Once I’d handed over visitor duties to Roz’s partner, I went on to my hotel at Heathrow (which I had already paid for) and set about trying to fix things. I had been in the queue to speak to Air Canada for about 5 minutes when a new text came through. They had found me a flight to Toronto. It was leaving at around the same time, but from Zurich. So would I please get myself to Heathrow in time to catch the 6:00am Swiss Air flight to get me out there. That meant getting up at 2:30am. It is a good job that I had an airport hotel.

Anyway, I made it, and I got to see Zurich, if only from the air. I got to my Toronto airport hotel around 5:00pm local and went to bed at around 8:00pm as I needed to be up at 5:00am to get to my client’s offices. Somehow I managed to deliver a training course without falling asleep.

Some weeks back the 6:00pm Winnipeg flight had been changed to 6:30pm, which was fine. I was just leaving the client’s offices when a new text came in. The Winnipeg flight would be 7:45pm. We had two gate changes between my arriving at Pearson and the flight starting to board. Boarding began at around 7:40pm, but by 8:00pm we were all on board. And then we sat there, for over an hour. Waiting for I know not what. The pilot blamed it on the ground crew being slow loading the baggage, but it shouldn’t take over an hour to get that done. It was almost midnight by the time I got to bed.

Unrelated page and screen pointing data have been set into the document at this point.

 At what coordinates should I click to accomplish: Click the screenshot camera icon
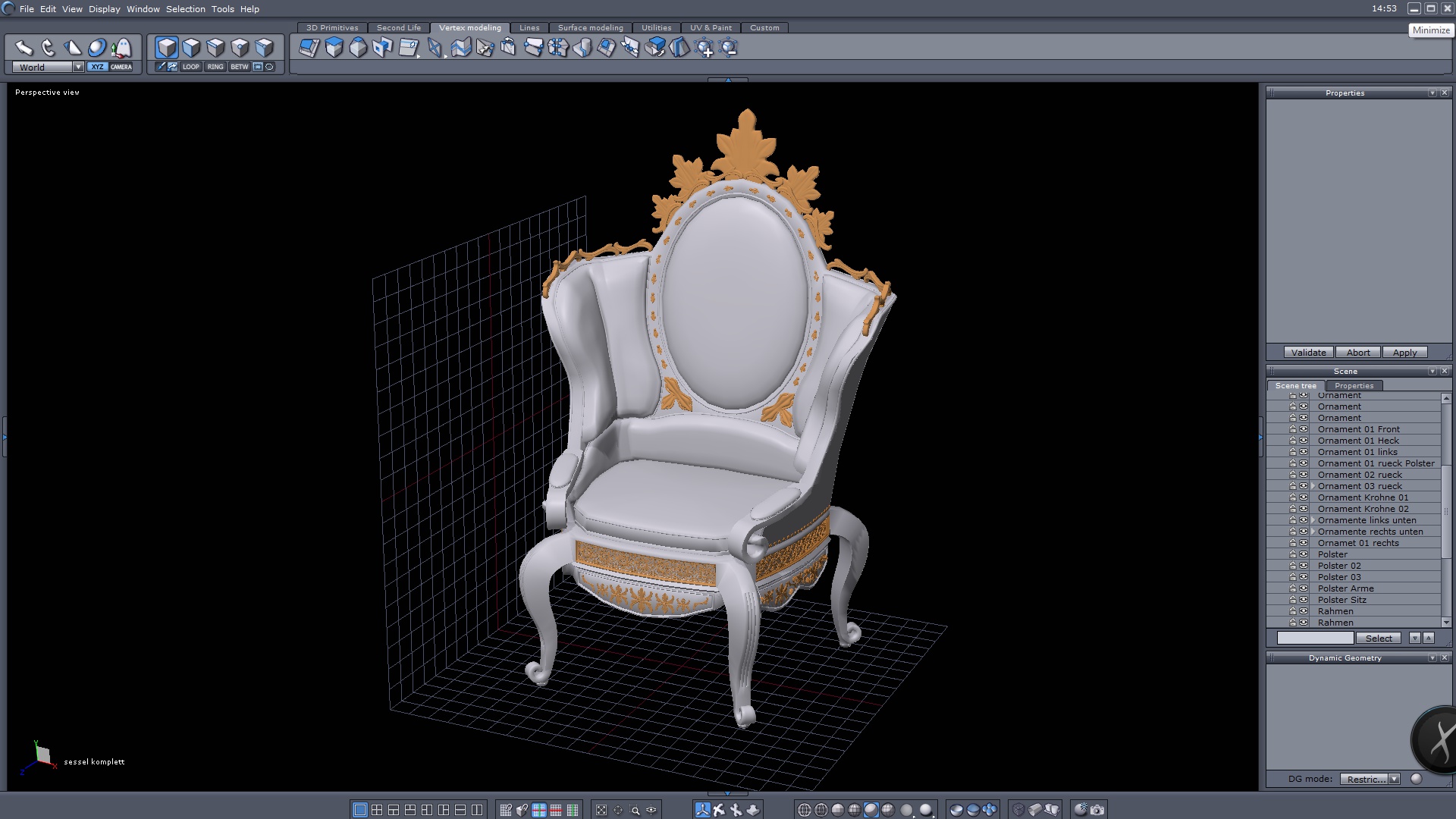1097,810
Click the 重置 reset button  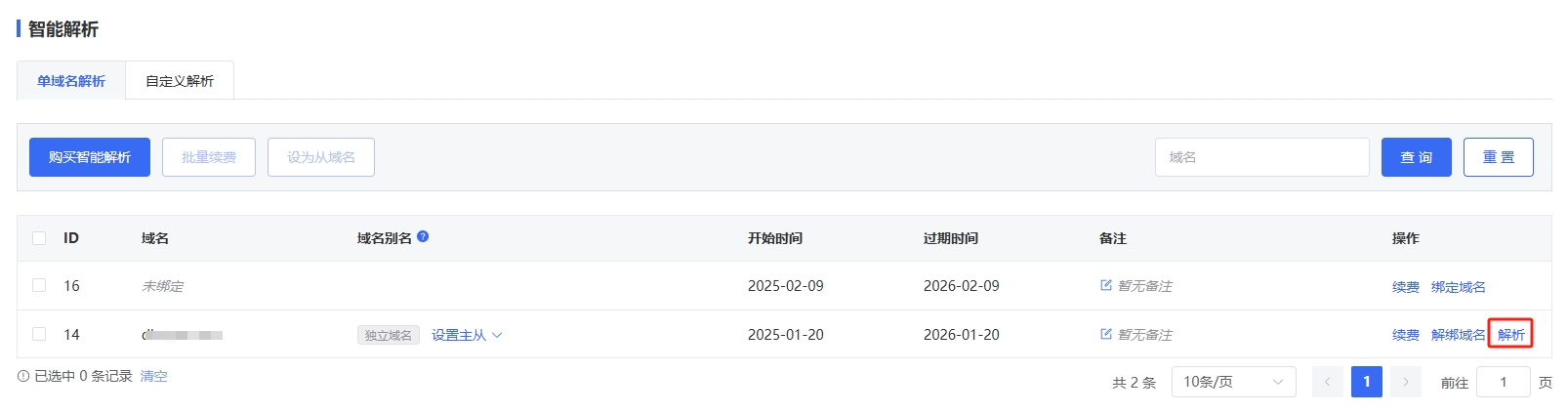[x=1498, y=157]
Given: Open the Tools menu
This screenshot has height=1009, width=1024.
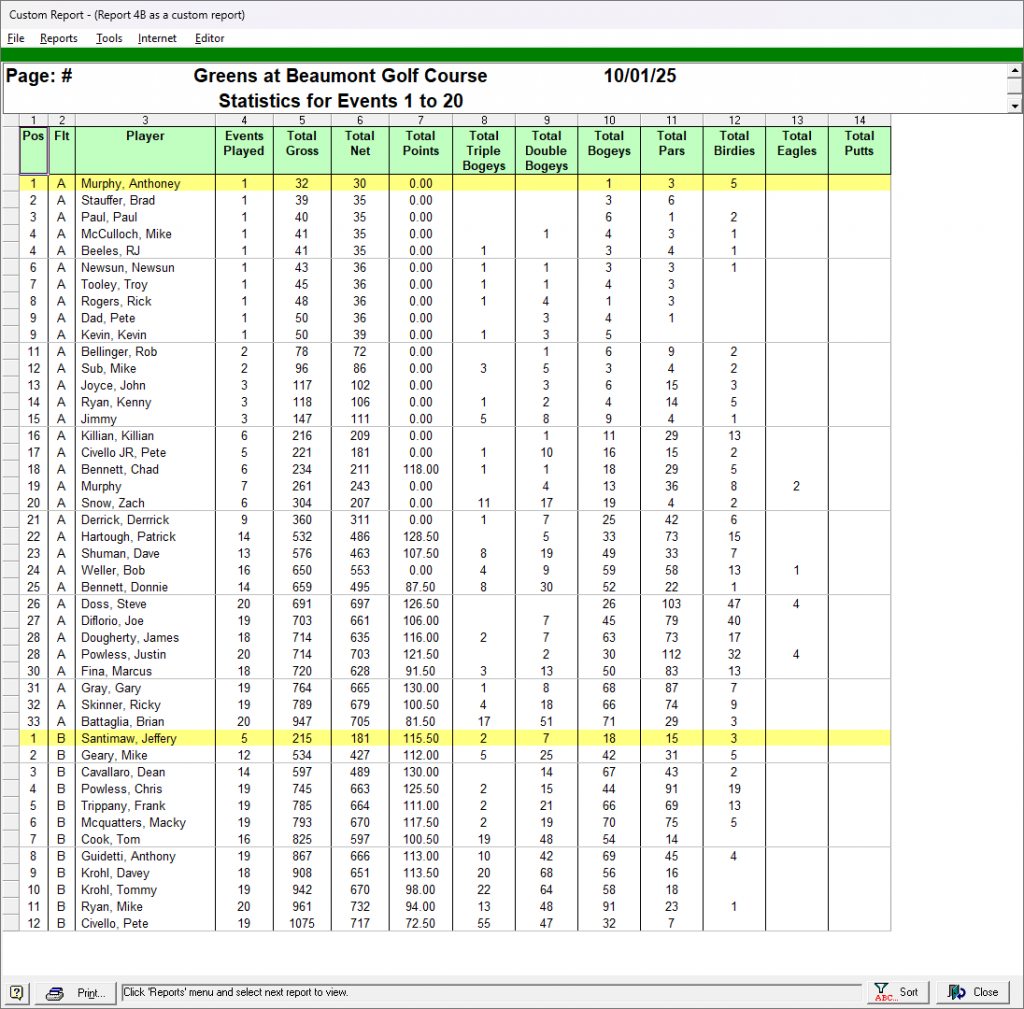Looking at the screenshot, I should [109, 38].
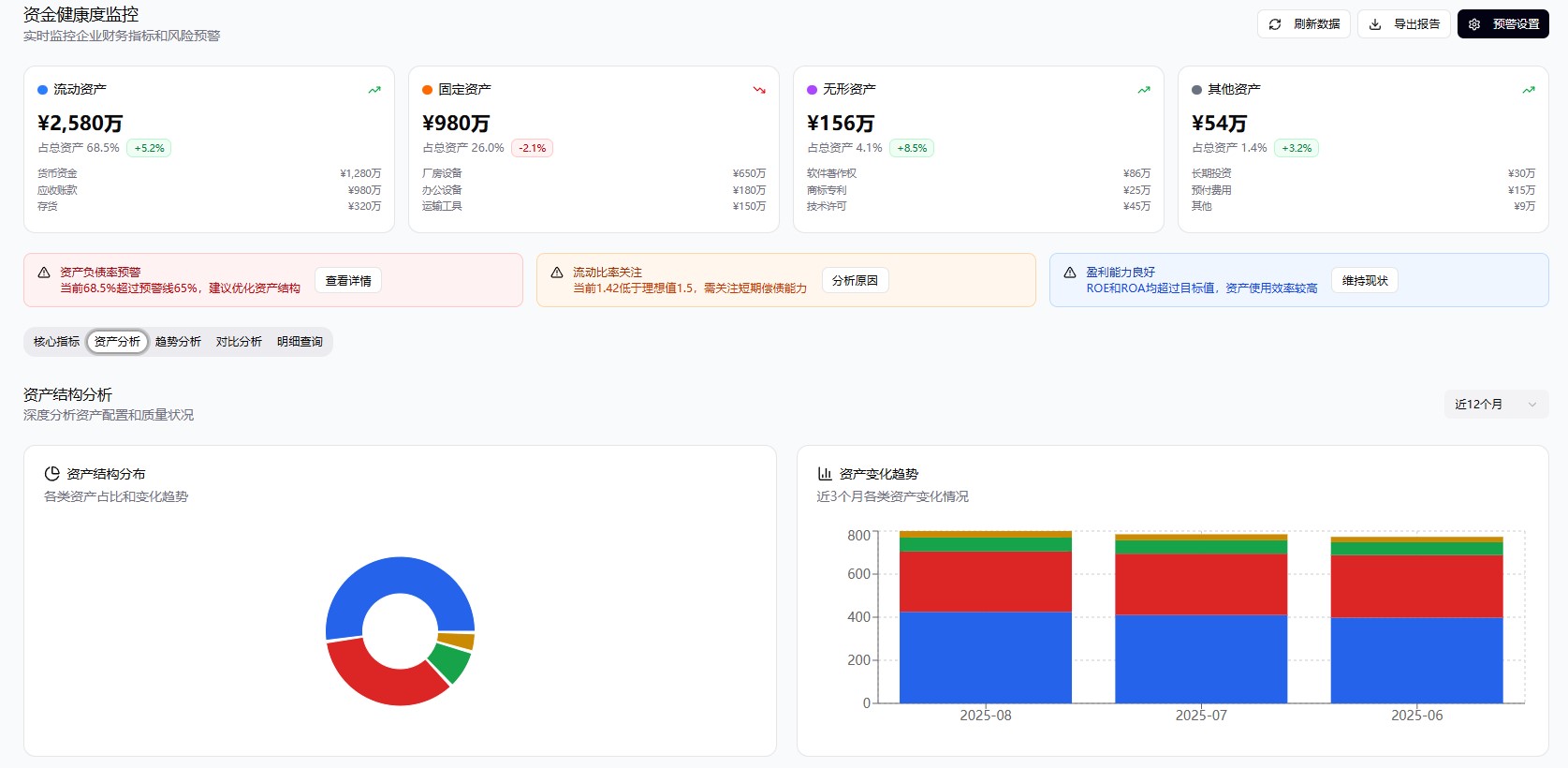Open the 近12个月 time range dropdown
The width and height of the screenshot is (1568, 768).
(x=1495, y=405)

Goodness only knows what will happen on the trip home. I expect to be stranded in Toronto on Monday night.

But before then I have a convention. Today I have watched online talks at the universities of Bristol and Glasgow, which were much more interesting than the programing here. Then I did a panel on diversity in SF&F in past times. I was looking forward to that because I’ve met no end of 20-something fans who are convinced that there were no PoC or queer folks in SF&F before about 2010. But, as it turned out, I’m actually in the younger half of attendees here. Many of the audience were older than me, and they knew a lot about old books, stories and writers. Anyway, I got to rant about Heinlein. My thanks to Nisi Shawl and Sandra Bond for being great co-panelists.

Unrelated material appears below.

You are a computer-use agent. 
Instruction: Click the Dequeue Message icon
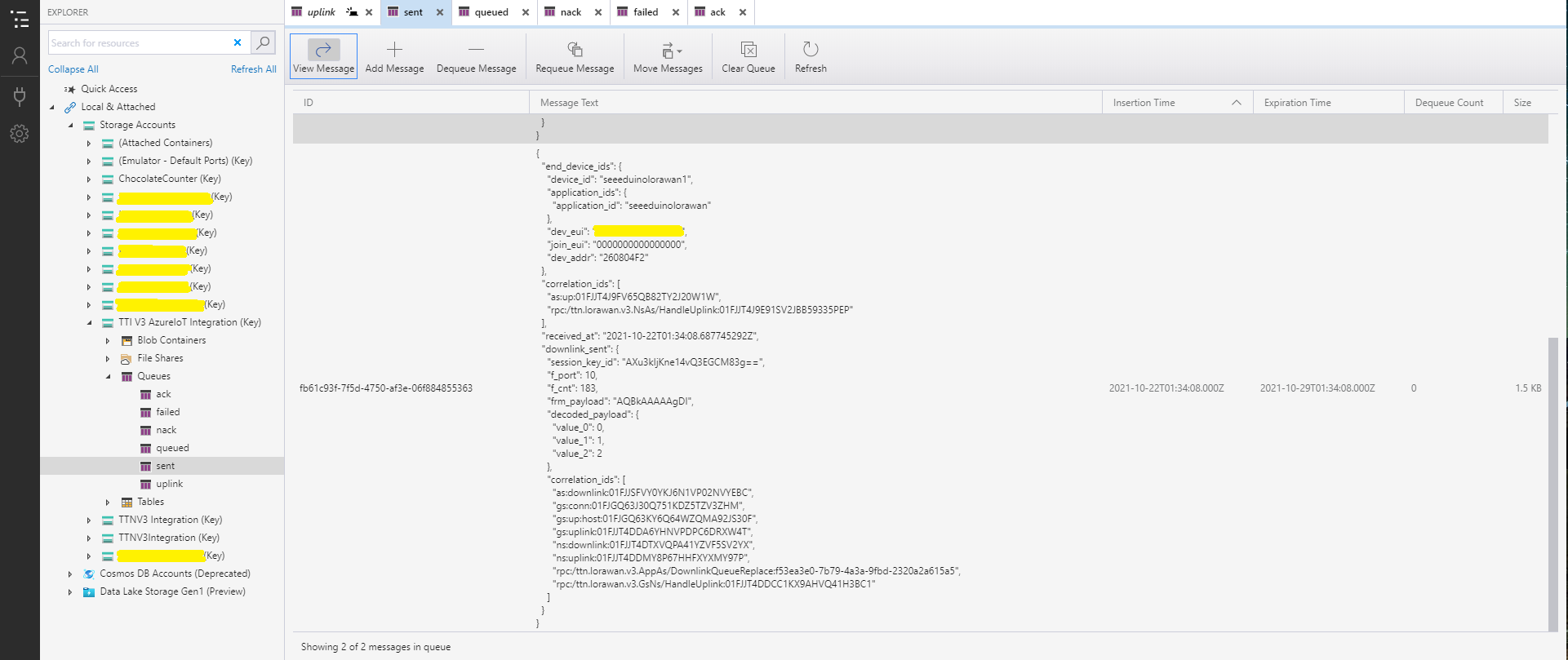(476, 50)
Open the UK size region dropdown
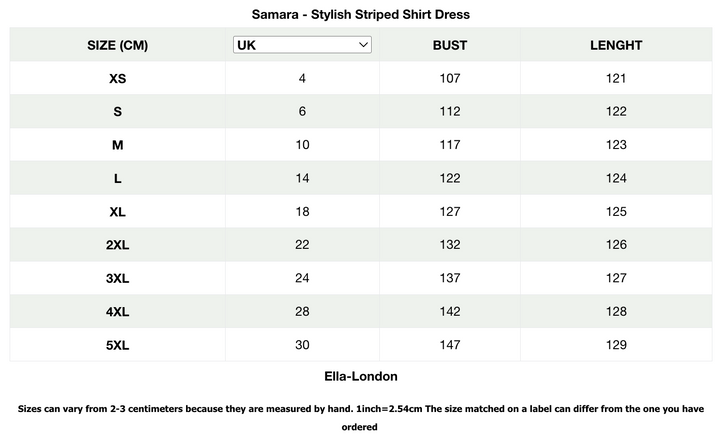This screenshot has width=720, height=448. 302,45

Tomorrow I am giving a talk on the Pre-History of Robotics. I can’t tell you where, but it probably won’t be in York 3 as advertised because that room has no screen or projector.

I get the impression that the concom here are doing sterling work with far too little money and ever fewer volunteers.

However, it has all been worth it because I got to see the First Nations woman perform at openening ceremonies. It was just her voice and a tympanum-like drum, but she was amazing. The wolf song was particularly impressive, you could really feel the drama of the pack chasing down its prey.